Наконец я оказался в гостиной: длинное, нелепо устроенное пространство, ориентированное поперек дома, с аркой, разделяющей комнату пополам, – там, где когда-то была перегородка. Здесь оказалось чуть спокойнее, гостиная была на три четверти заполнена людьми: некоторые сидели на полу вокруг пепельниц (наверное, именно так первобытные люди собирались вокруг костра), другие стояли группами или сидели за обеденным столом, скручивая папиросную бумагу, а третьи опирались на спинки стульев, образующих полукруг, в центре которого находились сухие цветы в причудливой вазе.
Но где же Фил? Мой взгляд остановился на высокой женщине, стоявшей в дальнем углу у окна Я смутно припоминал ее – она писала о моде для ряда изданий, с ней дружил Уильям. Она носила очки. В данный момент она разговаривала с низкорослым мужчиной, тоже в очках. Он, в свою очередь, как раз передавал Филу CD. A Фил открыл черную сумку на липучке и извлек из нее небольшой футляр, в котором… лежали очки.
Внезапно я осознал весь ужас происходящего: все в этой комнате носили очки. Боже мой. Что происходит? Весь молодой Лондон неожиданно ослеп? Наверное, это все от мастурбации. Вот бедняги. Подумайте только, какая паника, должно быть, охватила их, когда они поняли, что ужасная болезнь поразила их всех одновременно, как миксоматоз поражает летучих мышей. Они, должно быть, как один, брели наугад в поисках магазинов оптики, чтобы проверить зрение. Боже, какая трагедия. Потом их за руку ведут к псевдоклиническому свету изумрудов и мрамора консультационного центра, и они обдумывают каждый шаг, потому что все вокруг стало туманным и расплывчатым.
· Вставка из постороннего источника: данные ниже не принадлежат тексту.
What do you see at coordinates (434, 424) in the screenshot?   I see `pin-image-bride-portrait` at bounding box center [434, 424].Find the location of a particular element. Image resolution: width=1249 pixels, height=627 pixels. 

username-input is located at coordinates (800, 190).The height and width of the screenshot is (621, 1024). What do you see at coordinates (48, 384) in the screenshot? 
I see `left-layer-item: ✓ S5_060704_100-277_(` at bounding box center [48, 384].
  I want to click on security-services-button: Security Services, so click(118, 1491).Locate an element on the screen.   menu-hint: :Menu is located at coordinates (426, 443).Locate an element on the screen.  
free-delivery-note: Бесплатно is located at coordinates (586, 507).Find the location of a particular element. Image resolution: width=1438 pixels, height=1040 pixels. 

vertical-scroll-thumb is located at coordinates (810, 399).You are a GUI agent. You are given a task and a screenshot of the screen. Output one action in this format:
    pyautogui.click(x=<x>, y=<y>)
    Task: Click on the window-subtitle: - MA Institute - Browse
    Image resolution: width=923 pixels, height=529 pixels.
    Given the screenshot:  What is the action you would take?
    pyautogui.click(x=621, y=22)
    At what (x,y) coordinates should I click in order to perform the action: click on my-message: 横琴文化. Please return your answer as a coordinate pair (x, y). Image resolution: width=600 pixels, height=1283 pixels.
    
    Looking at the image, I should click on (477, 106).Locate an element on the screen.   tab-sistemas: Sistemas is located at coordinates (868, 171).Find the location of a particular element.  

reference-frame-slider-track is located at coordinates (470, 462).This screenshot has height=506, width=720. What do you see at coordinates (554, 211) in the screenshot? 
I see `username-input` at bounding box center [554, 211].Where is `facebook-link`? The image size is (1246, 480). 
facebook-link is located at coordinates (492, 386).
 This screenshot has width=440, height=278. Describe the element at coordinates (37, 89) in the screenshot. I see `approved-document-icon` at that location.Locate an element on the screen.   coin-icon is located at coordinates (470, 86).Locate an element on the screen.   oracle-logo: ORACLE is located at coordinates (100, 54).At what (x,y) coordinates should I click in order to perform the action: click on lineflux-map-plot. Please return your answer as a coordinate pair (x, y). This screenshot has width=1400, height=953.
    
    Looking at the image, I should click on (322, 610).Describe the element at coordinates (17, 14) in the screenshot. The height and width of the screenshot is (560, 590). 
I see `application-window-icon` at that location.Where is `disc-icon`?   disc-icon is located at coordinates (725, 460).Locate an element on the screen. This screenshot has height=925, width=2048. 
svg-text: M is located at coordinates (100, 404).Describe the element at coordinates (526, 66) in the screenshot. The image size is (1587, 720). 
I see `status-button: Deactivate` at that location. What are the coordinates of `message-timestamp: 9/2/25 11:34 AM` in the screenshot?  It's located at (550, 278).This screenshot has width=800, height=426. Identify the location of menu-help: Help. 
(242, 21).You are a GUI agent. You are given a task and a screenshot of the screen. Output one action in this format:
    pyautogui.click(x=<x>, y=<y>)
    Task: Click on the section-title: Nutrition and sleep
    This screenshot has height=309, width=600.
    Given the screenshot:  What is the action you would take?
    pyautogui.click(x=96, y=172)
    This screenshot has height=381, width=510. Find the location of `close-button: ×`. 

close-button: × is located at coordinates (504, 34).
Теперь, когда они осознали свою болезнь, им всем придется пройти через одинаковые страшные процедуры, примеряя оправы разной формы от Джиорджио, или Джованни, или Джанкарло, пока (по-прежнему все, как один) они не осознают (с бьющимися сердцами), что единственный способ покончить с этим ужасным состоянием, это стать как можно более похожим на… Бадди Холли.[85] Кошмарная неделя жизни на ощупь в ожидании подходящих линз, и бабах! – круто и чудовищно интеллектуально.
– О, еще раз привет, Фил, – небрежно сказал я.
– Привет, Джаспер, приятель, как дела? – Он читал обложку диска с дотошностью юриста. – Кэтрин – это Джаспер, Джаспер – Алекс.